Tenten ne pouvait lui offrir que sa nuque. Depuis toujours il n'y avait eu que lui, et à jamais ; à la fois idéal et camarade, référence et ami, il formait le modèle qu'elle se fixait comme objectif. Source d'inspiration constante, l'admiration juvénile se mua en un amour sincère et permanent, entier. La gratitude vint appuyer le ravissement, car le paradigme se révélait accessible et se transforma en support lors des entraînements, des missions ; il l'aidait, l'assistait, avec une motivation au moins égale à la sienne, et grâce à ses conseils et son exigence, ses progrès méritaient désormais le qualificatif de fulgurants. Il l'élevait pour le meilleur, car elle n'était pas jalouse de son avancée, tant elle connaissait ses talents et son ardeur, mais aspirait à suivre sa voie. Mais importait surtout la reconnaissance de ses qualités de kunoichi par ce même absolu, la confiance tranquille qu'il manifestait dans ses habilités techniques, l'écoute de ses arguments et de ses remarques, de la part de quelqu'un qui accordait son estime à un nombre très limité de personnes qui remplissaient ses critères drastiques.

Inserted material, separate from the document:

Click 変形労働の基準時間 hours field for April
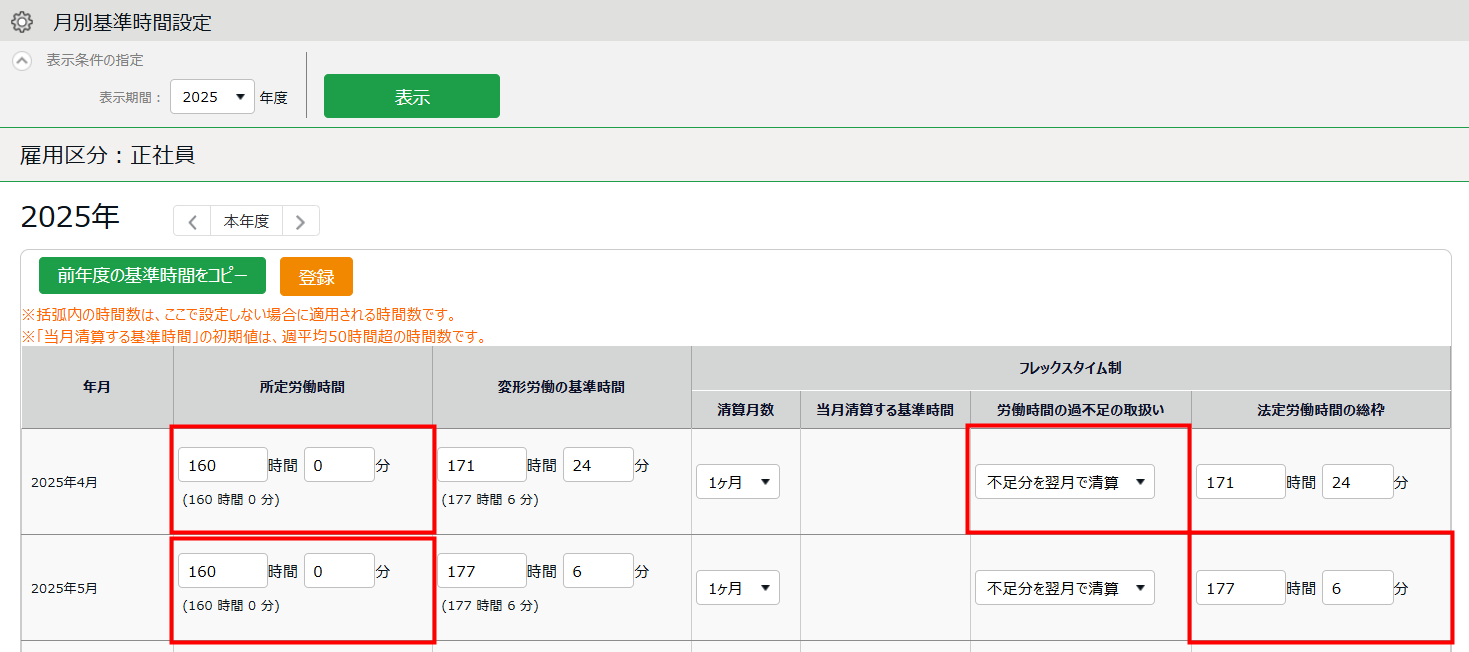click(x=482, y=465)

Ce n'était que lui, car il la comprenait si bien. Bien qu'elle ne fut pas particulièrement encline à cacher ses ressentis, voire tendait plutôt à les exprimer spontanément, ils paraissaient complètement transparents à ses yeux blancs ; il détectait les débuts de la fatigue physique sur son corps parfois avant qu'elle n'assimilât les informations envoyées par son organisme ; il détournait l'attention lorsque l'enthousiasme, souvent excessif et exaspérant, du reste de leur équipe menaçait de l'agacer au plus haut point ; en mission, il repérait rapidement lorsqu'elle avait besoin d'une ouverture afin de faire usage de sa magie métallique. Il interprétait les moments criants de solitude nécessaire, les instants de lutte pour la dure acceptation de l'échec, sa quête assoiffée d'ambitions et de grands projets.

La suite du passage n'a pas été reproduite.